To the sweet memory of Sidney Lanier
- THE old house stands deserted, gray,
- With sharpened gables high in air,
- And deep-set lattices, all gay
- With massive arch and framework rare;
- And o'er it is a silence laid,
- That feeling, one grows sore afraid.
- The eaves are dark with heavy vines;
- The steep roof wears a coat of moss;
- The walls are touched with dim designs
- Of shadows moving slow across;
- The balconies are damp with weeds,
- Lifting as close as streamside reeds.
- The garden is a loved retreat
- Of melancholy flowers, of lone
- And wild-mouthed herbs, in companies sweet,
- 'Mid desolate green grasses thrown;
- And in its gaps the hoar stone wall
- Lets sprays of tangled ivy fall.
- The pebbled paths drag, here and there,
- Old lichened faces, overspun
- With silver spider-threads --they wear
- A silence sad to look upon:
- It is so long since happy feet
- Made them to thrill with pressure sweet.
- 'Mid drear but fragrant shrubs there stands
- A saint of old made mute in stone,
- With tender eyes and yearning hands,
- And mouth formed in a sorrow lone;
- 'Tis thick with dust, as long ago
- 'Twas thick with fairest blooms that grow.
- Swallows are whirring here and there;
- And oft a little soft wind blows
- A hundred odors down the air;
- The bees hum 'round the red, last rose;
- And ceaselessly the crickets shrill
- Their tunes, and yet, it seems so still.
- Or else, from out the distance steals,
- Half heard, the tramp of horses, or
- The bleak and harsh stir of slow wheels
- Bound cityward; but more and more,
- As these are hushed, or yet increase,
- About the old house clings its peace.
- Lizette Woodworth Reese

- THERE'S never a rose upon the bush,
- And never a bud on any tree;
- In wood and field nor hint nor sign
- Of one green thing for you or me.
- Come in, come in, sweet love of mine,
- And let the bitter weather be!
- Coated with ice the garden wall;
- The river reeds are stark and still;
- The wind goes plunging to the sea,
- And last week's flakes the hollows fill.
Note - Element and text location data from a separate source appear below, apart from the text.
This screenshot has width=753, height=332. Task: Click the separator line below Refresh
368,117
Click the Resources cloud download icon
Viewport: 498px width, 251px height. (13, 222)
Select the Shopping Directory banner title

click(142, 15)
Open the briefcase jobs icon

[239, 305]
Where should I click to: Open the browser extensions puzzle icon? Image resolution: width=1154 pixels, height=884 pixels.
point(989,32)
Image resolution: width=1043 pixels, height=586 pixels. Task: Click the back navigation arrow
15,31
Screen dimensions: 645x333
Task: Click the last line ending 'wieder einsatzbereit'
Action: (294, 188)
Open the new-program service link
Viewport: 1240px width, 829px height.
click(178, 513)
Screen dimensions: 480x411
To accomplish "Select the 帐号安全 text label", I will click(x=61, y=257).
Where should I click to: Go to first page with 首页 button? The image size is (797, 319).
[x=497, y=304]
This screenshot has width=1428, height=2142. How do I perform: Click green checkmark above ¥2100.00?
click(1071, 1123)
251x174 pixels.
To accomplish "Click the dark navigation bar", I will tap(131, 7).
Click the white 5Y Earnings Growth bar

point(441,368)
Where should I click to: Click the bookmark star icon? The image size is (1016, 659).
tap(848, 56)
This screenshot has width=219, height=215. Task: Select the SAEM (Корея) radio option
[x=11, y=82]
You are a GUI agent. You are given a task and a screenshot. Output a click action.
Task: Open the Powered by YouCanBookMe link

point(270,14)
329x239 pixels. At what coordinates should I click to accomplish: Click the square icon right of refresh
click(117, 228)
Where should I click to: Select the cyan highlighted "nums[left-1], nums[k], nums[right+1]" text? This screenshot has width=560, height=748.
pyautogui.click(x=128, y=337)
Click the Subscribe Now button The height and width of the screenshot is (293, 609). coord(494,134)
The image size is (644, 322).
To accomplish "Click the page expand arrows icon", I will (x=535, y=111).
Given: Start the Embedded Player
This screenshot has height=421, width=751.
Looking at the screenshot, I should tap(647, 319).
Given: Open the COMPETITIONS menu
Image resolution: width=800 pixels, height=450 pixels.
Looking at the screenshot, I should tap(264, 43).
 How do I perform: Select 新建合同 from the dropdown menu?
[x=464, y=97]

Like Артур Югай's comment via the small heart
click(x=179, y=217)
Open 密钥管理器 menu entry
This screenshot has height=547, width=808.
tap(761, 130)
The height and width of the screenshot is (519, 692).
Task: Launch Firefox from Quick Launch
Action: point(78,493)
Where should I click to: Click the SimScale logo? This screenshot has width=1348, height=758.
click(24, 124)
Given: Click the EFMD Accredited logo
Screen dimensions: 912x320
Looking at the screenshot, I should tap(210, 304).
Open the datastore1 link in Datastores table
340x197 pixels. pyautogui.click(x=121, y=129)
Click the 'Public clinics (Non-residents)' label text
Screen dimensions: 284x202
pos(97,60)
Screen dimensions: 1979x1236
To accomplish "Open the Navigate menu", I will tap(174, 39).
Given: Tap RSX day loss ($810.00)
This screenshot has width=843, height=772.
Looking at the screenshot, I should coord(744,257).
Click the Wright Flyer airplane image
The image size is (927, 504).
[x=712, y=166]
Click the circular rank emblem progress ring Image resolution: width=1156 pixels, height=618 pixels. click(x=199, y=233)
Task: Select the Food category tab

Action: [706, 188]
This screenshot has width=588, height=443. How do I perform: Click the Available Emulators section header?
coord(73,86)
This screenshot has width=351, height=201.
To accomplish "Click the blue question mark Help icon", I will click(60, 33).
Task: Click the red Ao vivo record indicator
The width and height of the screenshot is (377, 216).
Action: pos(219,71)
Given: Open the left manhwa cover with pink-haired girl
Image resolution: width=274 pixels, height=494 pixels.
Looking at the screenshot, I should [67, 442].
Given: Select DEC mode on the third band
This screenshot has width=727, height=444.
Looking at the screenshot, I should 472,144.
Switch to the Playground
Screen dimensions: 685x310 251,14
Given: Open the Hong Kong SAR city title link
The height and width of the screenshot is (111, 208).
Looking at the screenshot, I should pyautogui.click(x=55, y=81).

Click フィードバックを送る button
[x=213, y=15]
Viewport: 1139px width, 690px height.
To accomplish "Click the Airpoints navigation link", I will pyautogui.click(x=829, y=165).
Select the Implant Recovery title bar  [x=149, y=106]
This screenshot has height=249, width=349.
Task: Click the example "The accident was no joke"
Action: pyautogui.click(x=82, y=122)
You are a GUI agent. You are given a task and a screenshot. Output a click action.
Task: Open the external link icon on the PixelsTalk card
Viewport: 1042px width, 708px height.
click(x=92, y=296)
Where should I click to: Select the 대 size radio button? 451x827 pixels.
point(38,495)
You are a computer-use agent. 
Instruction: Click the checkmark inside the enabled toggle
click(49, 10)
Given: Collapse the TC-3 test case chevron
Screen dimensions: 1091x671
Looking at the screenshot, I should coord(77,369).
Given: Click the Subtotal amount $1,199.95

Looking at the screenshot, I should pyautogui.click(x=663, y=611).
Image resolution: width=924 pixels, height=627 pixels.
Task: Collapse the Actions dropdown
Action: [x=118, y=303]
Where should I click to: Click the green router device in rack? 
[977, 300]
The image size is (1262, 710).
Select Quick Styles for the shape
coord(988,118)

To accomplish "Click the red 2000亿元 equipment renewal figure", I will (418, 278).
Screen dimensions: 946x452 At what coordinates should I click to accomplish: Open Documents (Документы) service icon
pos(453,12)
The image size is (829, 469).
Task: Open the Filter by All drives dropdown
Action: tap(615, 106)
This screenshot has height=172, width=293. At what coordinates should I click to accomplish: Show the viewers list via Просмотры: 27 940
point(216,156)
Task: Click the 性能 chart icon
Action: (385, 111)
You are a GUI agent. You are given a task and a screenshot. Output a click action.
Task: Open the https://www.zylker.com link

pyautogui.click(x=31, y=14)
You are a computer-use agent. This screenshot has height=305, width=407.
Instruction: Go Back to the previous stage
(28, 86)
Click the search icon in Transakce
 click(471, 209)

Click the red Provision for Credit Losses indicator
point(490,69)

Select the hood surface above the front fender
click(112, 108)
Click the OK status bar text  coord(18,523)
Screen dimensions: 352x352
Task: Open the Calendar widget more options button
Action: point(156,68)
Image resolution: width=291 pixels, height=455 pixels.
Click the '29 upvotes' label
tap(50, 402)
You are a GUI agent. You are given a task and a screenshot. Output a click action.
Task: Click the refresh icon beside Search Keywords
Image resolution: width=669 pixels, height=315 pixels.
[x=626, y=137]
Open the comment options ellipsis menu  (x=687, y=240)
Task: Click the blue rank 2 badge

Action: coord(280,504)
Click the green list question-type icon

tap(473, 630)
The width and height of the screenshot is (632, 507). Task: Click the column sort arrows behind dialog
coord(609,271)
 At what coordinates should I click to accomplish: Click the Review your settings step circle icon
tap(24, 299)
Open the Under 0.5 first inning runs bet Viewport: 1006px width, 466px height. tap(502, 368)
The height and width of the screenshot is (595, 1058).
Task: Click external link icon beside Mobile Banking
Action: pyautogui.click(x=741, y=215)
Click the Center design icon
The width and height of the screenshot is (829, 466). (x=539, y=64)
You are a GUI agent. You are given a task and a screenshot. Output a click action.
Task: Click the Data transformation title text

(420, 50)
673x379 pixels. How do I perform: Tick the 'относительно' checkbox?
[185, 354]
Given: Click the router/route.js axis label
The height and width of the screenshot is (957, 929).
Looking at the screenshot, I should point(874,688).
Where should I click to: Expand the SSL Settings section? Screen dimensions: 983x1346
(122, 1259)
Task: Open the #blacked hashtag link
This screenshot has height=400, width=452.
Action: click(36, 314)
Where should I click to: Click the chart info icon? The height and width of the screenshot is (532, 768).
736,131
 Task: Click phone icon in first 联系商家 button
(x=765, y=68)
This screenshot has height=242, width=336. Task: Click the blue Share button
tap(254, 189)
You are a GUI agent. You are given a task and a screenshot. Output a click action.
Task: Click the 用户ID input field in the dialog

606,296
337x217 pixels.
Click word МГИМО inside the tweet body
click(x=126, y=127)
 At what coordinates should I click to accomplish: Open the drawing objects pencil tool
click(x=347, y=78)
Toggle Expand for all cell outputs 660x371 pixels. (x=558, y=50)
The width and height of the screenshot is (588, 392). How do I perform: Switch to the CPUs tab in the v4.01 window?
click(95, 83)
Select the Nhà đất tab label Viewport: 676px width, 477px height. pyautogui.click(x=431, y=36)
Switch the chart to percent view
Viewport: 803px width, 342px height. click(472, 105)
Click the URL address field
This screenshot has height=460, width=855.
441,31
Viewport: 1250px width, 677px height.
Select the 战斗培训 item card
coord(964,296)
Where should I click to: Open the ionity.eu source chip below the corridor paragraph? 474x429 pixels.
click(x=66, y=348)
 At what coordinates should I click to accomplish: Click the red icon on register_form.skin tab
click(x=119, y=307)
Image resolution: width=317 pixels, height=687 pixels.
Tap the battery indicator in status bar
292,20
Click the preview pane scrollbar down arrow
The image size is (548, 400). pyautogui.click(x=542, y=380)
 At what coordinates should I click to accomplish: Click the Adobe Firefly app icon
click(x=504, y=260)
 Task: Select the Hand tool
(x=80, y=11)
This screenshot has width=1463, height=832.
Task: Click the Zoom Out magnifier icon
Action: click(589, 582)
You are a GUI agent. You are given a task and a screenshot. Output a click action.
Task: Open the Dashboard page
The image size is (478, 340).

- Come in, come in, sweet love, to me,
- And let the year blow as it will!
- Lizette Woodworth Reese

- WILD rockets blew along the lane;
- The tall white gentians too were there;
- The mullein stalks were brave again;
- Of blossoms was the bramble bare;
- And toward the pasture bars below
- The cows went by me, tinkling slow.
- Straight through the sunset flew a thrush,
- And sang the only song he knew,
- Perched on a ripening elder bush;
- (Oh, but to give his song its due!)
- Sang it, and ceased, and left it there
- To haunt bush, blade, and golden air.
- Oh, but to make it plain to you!
- My words were wrought for grosser stuff;
- To give that lonely tune its due,
- Never a word is sweet enough;
- A thing to think on when 'twas past,
- As is the first rose or the last.
- The lad, driving his cows along,
- Strode whistling through the windy grass;
- The little pool the shrubs among
- Lay like a bit of yellow glass;
- A window in the farmhouse old,
- Turned westward, was of glaring gold.
- I have forgotten days and days,
- And much well worth the holding fast;
- Yet not the look of those green ways,
- The bramble with its bloom long past,
- The tinkling cows, the scent, the hush--
- Still on the eider sings that thrush.